Given two arrays A[] and B[] of N positive integers and a cost C. We can choose any one element from each index of the given arrays i.e., for any index i we can choose only element A[i] or B[i]. The task is to find the minimum total sum of selecting N elements from the given two arrays and if we are selecting any element from A[] to B[] or vice-versa in the next iteration then the cost C is also added to the sum. 
Note: Choose element in increasing order of index i.e., 0 ≤ i < N.

Examples: 

Input: N = 9, A[] = {7, 6, 18, 6, 16, 18, 1, 17, 17}, B[] = {6, 9, 3, 10, 9, 1, 10, 1, 5}, C = 2 
Output: 49 
Explanation: 
On taking the 1st element from array A, sum = 7 
On taking the 2nd element from array A, sum = 7 + 6 = 13 
On taking the 3rd element from array B, as we are entering from array A to array B, sum = 13 + 3 + 2 = 18 
On taking the 4th element from array A, as we are entering from array B to array A, sum = 18 + 6 + 2 = 26 
On taking the 5th element from array B, as we are entering from array A to array B, sum = 26 + 9 + 2 = 37 
On taking the 6th element form array B, sum = 37 + 1 = 38 
On taking the 7th element from array A, as we are entering from array B to array A, sum = 38 + 1 + 2 = 41 
On taking the 8th element form array B, as we are entering from array A to array B, sum = 41 + 1 + 2 = 44 
On taking the 9th element from array B, sum = 44 + 5 = 49.

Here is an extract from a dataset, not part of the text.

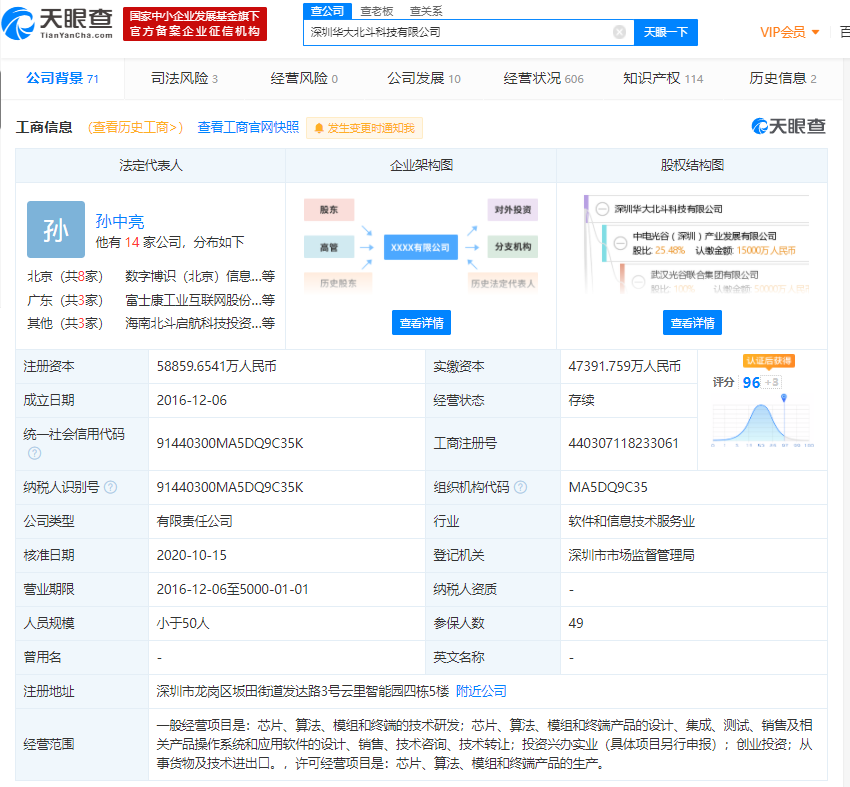The height and width of the screenshot is (787, 850).
Task: Open the 知识产权 tab
Action: tap(662, 78)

Input: N = 9, A = {3, 2, 3, 1, 3, 3, 1, 4, 1}, B = {1, 2, 3, 4, 4, 1, 2, 1, 3}, C = 1 
Output: 18 
Explanation: 
On taking the 1st element from array B, sum = 1 
On taking the 2nd element from array A, sum = 1 + 2 = 3 
On taking the 3rd element from array A, sum = 3 + 3 = 6 
On taking the 4th element from array A, sum = 6 + 1 = 7 
On taking the 5th element from array A, sum = 7 + 3 = 10 
On taking the 6th element form array B, as we are entering from array A to array B, sum = 10 + 1 + 1 = 12 
On taking the 7th element from array A, as we are entering from array B to array A, sum = 12 + 1 + 1 = 14 
On taking the 8th element form array B, as we are entering from array A to array B, sum = 14 + 1 + 1 = 16 
On taking the 9th element from array A, as we are entering from array B to array A, sum = 16 + 1 + 1 = 18. 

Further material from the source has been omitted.